- Request
Return each of the rows below word for word.
· · · ·
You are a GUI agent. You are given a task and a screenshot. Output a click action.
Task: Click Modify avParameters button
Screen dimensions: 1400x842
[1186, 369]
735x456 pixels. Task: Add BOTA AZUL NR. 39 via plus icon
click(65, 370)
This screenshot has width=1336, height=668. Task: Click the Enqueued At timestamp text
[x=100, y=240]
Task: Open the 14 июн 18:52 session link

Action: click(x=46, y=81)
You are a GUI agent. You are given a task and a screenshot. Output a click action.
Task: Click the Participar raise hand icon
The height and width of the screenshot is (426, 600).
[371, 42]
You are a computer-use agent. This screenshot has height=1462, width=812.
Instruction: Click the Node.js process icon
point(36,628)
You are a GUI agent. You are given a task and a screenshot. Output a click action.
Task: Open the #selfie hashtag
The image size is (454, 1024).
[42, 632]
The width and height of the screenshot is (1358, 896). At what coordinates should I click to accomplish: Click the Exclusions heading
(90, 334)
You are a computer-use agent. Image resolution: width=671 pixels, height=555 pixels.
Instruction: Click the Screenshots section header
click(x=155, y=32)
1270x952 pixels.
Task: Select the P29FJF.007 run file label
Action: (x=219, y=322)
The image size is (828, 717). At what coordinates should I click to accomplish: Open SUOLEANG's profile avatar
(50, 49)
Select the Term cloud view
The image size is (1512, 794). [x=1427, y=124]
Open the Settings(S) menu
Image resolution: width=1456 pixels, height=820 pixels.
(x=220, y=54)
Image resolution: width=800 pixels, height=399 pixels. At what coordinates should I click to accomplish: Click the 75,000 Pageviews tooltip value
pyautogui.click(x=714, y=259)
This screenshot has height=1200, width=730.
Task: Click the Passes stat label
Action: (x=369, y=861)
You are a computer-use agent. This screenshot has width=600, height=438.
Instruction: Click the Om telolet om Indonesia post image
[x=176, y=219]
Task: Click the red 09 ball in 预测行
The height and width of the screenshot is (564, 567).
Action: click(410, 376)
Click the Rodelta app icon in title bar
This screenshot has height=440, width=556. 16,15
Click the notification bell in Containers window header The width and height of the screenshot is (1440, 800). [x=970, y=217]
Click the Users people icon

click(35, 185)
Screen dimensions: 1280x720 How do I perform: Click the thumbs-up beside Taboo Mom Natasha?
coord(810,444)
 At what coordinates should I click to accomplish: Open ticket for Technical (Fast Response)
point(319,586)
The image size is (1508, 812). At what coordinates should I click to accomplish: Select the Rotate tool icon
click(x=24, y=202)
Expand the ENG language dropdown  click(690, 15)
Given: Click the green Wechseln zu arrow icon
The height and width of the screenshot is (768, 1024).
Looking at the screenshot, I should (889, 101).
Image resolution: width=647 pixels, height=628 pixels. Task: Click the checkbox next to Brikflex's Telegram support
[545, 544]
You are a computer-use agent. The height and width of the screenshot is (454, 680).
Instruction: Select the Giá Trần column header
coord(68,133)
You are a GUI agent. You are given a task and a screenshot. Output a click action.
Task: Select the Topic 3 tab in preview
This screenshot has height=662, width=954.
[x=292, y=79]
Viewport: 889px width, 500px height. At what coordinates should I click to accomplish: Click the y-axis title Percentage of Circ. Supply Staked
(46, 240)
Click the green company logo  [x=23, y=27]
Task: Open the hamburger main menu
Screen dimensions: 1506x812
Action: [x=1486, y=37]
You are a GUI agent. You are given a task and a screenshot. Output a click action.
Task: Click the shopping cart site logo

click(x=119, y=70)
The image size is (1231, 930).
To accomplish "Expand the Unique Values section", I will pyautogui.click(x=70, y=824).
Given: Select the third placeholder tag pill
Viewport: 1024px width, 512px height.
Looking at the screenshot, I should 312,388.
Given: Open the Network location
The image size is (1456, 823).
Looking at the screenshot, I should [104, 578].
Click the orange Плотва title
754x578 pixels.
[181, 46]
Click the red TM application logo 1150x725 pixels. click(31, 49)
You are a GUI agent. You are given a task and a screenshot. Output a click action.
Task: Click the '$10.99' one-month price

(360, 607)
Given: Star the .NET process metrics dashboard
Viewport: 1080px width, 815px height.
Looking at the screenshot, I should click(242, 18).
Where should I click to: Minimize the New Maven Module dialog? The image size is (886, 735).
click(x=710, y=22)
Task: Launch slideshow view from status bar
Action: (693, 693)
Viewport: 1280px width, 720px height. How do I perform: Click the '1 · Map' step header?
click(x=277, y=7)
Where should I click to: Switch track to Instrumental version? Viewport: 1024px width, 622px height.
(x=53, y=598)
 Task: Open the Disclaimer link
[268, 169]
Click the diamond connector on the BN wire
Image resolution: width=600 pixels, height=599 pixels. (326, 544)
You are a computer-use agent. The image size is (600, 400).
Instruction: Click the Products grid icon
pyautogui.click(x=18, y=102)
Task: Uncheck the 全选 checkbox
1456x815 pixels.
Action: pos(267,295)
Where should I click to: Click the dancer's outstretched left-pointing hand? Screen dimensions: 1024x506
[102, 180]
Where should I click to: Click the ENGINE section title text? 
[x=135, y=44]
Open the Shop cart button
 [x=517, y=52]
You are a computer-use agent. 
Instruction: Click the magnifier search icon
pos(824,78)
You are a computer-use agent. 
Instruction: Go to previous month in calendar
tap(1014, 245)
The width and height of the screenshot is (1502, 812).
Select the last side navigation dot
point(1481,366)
· · · ·
- Result
You are a GUI agent. You are given a task and a screenshot. Output a click action.
Task: Click Modify avParameters button
Screen dimensions: 1400x842
[1186, 369]
735x456 pixels. Task: Add BOTA AZUL NR. 39 via plus icon
click(65, 370)
This screenshot has width=1336, height=668. Task: Click the Enqueued At timestamp text
[x=100, y=240]
Task: Open the 14 июн 18:52 session link

Action: click(x=46, y=81)
You are a GUI agent. You are given a task and a screenshot. Output a click action.
Task: Click the Participar raise hand icon
The height and width of the screenshot is (426, 600).
[371, 42]
You are a computer-use agent. This screenshot has height=1462, width=812.
Instruction: Click the Node.js process icon
point(36,628)
You are a GUI agent. You are given a task and a screenshot. Output a click action.
Task: Open the #selfie hashtag
The image size is (454, 1024).
[42, 632]
The width and height of the screenshot is (1358, 896). At what coordinates should I click to accomplish: Click the Exclusions heading
(90, 334)
You are a computer-use agent. Image resolution: width=671 pixels, height=555 pixels.
Instruction: Click the Screenshots section header
click(x=155, y=32)
1270x952 pixels.
Task: Select the P29FJF.007 run file label
Action: (x=219, y=322)
The image size is (828, 717). At what coordinates should I click to accomplish: Open SUOLEANG's profile avatar
(50, 49)
Select the Term cloud view
The image size is (1512, 794). [x=1427, y=124]
Open the Settings(S) menu
Image resolution: width=1456 pixels, height=820 pixels.
(x=220, y=54)
Image resolution: width=800 pixels, height=399 pixels. At what coordinates should I click to accomplish: Click the 75,000 Pageviews tooltip value
pyautogui.click(x=714, y=259)
This screenshot has height=1200, width=730.
Task: Click the Passes stat label
Action: (x=369, y=861)
You are a computer-use agent. This screenshot has width=600, height=438.
Instruction: Click the Om telolet om Indonesia post image
[x=176, y=219]
Task: Click the red 09 ball in 预测行
The height and width of the screenshot is (564, 567).
Action: click(410, 376)
Click the Rodelta app icon in title bar
This screenshot has height=440, width=556. 16,15
Click the notification bell in Containers window header The width and height of the screenshot is (1440, 800). [x=970, y=217]
Click the Users people icon

click(35, 185)
Screen dimensions: 1280x720 How do I perform: Click the thumbs-up beside Taboo Mom Natasha?
coord(810,444)
 At what coordinates should I click to accomplish: Open ticket for Technical (Fast Response)
point(319,586)
The image size is (1508, 812). At what coordinates should I click to accomplish: Select the Rotate tool icon
click(x=24, y=202)
Expand the ENG language dropdown  click(690, 15)
Given: Click the green Wechseln zu arrow icon
The height and width of the screenshot is (768, 1024).
Looking at the screenshot, I should (889, 101).
Image resolution: width=647 pixels, height=628 pixels. Task: Click the checkbox next to Brikflex's Telegram support
[545, 544]
You are a computer-use agent. The height and width of the screenshot is (454, 680).
Instruction: Select the Giá Trần column header
coord(68,133)
You are a GUI agent. You are given a task and a screenshot. Output a click action.
Task: Select the Topic 3 tab in preview
This screenshot has height=662, width=954.
[x=292, y=79]
Viewport: 889px width, 500px height. At what coordinates should I click to accomplish: Click the y-axis title Percentage of Circ. Supply Staked
(46, 240)
Click the green company logo  [x=23, y=27]
Task: Open the hamburger main menu
Screen dimensions: 1506x812
Action: [x=1486, y=37]
You are a GUI agent. You are given a task and a screenshot. Output a click action.
Task: Click the shopping cart site logo

click(x=119, y=70)
The image size is (1231, 930).
To accomplish "Expand the Unique Values section", I will pyautogui.click(x=70, y=824).
Given: Select the third placeholder tag pill
Viewport: 1024px width, 512px height.
Looking at the screenshot, I should 312,388.
Given: Open the Network location
The image size is (1456, 823).
Looking at the screenshot, I should [104, 578].
Click the orange Плотва title
754x578 pixels.
[181, 46]
Click the red TM application logo 1150x725 pixels. click(31, 49)
You are a GUI agent. You are given a task and a screenshot. Output a click action.
Task: Click the '$10.99' one-month price

(360, 607)
Given: Star the .NET process metrics dashboard
Viewport: 1080px width, 815px height.
Looking at the screenshot, I should click(242, 18).
Where should I click to: Minimize the New Maven Module dialog? The image size is (886, 735).
click(x=710, y=22)
Task: Launch slideshow view from status bar
Action: (693, 693)
Viewport: 1280px width, 720px height. How do I perform: Click the '1 · Map' step header?
click(x=277, y=7)
Where should I click to: Switch track to Instrumental version? Viewport: 1024px width, 622px height.
(x=53, y=598)
 Task: Open the Disclaimer link
[268, 169]
Click the diamond connector on the BN wire
Image resolution: width=600 pixels, height=599 pixels. (326, 544)
You are a computer-use agent. The image size is (600, 400).
Instruction: Click the Products grid icon
pyautogui.click(x=18, y=102)
Task: Uncheck the 全选 checkbox
1456x815 pixels.
Action: pos(267,295)
Where should I click to: Click the dancer's outstretched left-pointing hand? Screen dimensions: 1024x506
[102, 180]
Where should I click to: Click the ENGINE section title text? 
[x=135, y=44]
Open the Shop cart button
 [x=517, y=52]
You are a computer-use agent. 
Instruction: Click the magnifier search icon
pos(824,78)
You are a computer-use agent. 
Instruction: Go to previous month in calendar
tap(1014, 245)
The width and height of the screenshot is (1502, 812).
Select the last side navigation dot
point(1481,366)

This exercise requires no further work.